#### [Tareas por realizar]
1. Transcribe del texto sobre las perlas de Cubagua el tramo que va desde "La de perlas" hasta "distintiva de extinciones.", ambos incluidos.
2. ¿Concuerdan con el texto sobre las perlas de Cubagua las afirmaciones siguientes? Responde sí o no a cada una y cita textualmente las palabras que lo deciden.
(a) Según Enrique Otte, la pesquería de madreperlas le reportó a España el equivalente a todo el oro del Perú.
(b) La novela de Enrique Bernardo Núñez aborda la industria petrolera venezolana de mediados del siglo XX.
(c) Cubagua se caracteriza por su gran extensión.
3. Según el texto sobre las perlas de Cubagua, ¿cuál fue la primera gran extracción de un recurso natural en América?

#### [Fragmento de lectura]
De perlas y cicatrices

La de perlas fue la primera gran extracción de un recurso natural en América. Dice Enrique Otte en Las perlas del Caribe: “La pesquería de madreperlas generó a España el equivalente a todo el oro del Perú”. Por su temprana catástrofe ecológica, su tamaño reducido y sus especies valiosas y abundantes, Cubagua es en toda su magnitud una muestra distintiva de extinciones.

La novela de Enrique Bernardo Núñez superpone esta problemática con otras generadas por la industria petrolera emergente en Venezuela a principios del siglo XX. Un primer acercamiento al texto supone el efecto de haber ingresado a un mundo poblado de fantasmas; en entradas sucesivas, sin embargo, la impresión renueva: Núñez imputa el auge del llamado progreso, no sólo señalando cambios importantes a nivel ambiental o poniendo en evidencia la imposición de trabajos forzados a comunidades expuestas, sino a partir de la observación de lo que la percepción lineal de la historiografía moderna desestima, esto es, la persistencia del proyecto colonial en la por entonces naciente industria del petróleo.

#### [Datos proporcionados]

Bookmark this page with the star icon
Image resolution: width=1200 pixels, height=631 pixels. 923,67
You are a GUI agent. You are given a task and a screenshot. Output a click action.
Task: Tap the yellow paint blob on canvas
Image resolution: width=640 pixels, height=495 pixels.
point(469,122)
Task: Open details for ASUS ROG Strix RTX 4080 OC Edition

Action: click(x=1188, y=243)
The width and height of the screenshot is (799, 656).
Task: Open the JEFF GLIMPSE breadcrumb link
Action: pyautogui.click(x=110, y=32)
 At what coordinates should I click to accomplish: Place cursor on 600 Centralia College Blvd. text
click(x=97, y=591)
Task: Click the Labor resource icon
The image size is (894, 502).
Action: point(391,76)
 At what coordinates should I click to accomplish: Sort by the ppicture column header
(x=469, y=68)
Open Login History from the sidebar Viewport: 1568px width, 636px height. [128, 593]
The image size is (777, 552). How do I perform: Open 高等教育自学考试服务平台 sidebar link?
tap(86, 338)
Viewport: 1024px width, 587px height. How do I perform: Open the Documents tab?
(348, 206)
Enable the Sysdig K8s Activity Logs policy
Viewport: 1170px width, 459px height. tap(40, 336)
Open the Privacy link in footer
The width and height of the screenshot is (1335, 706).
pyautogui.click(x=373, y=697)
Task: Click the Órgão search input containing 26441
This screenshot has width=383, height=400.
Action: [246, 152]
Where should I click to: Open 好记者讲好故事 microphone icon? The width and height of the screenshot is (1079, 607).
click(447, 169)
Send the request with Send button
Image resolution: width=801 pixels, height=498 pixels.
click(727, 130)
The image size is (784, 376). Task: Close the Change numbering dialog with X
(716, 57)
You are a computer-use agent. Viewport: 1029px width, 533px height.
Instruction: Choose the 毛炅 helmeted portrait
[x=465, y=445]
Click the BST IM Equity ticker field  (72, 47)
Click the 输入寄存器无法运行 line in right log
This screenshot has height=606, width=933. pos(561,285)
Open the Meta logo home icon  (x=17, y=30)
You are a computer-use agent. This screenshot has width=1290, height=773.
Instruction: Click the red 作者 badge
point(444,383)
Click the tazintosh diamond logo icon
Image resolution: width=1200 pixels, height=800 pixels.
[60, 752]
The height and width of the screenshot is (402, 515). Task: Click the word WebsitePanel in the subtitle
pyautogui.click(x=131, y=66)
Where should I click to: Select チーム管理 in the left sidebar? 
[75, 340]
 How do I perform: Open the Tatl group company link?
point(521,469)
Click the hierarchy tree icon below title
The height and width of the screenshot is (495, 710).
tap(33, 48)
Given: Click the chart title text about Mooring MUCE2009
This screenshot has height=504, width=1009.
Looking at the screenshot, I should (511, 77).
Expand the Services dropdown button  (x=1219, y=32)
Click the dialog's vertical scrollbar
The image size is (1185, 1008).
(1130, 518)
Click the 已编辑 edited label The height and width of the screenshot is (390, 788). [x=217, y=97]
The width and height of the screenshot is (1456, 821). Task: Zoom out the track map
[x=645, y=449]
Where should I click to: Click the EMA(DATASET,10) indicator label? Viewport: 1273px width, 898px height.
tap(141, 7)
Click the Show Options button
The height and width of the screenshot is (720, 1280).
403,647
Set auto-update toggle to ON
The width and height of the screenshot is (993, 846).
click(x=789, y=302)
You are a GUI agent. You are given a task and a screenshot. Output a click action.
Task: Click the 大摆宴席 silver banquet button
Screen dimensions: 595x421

#### [Respuestas numeradas]
1.
La de perlas fue la primera gran extracción de un recurso natural en América. Dice Enrique Otte en Las perlas del Caribe: “La pesquería de madreperlas generó a España el equivalente a todo el oro del Perú”. Por su temprana catástrofe ecológica, su tamaño reducido y sus especies valiosas y abundantes, Cubagua es en toda su magnitud una muestra distintiva de extinciones.

2.
(a) Sí: "La pesquería de madreperlas generó a España el equivalente a todo el oro del Perú".
(b) No: "la industria petrolera emergente en Venezuela a principios del siglo XX".
(c) No: "su tamaño reducido".

3. La de perlas.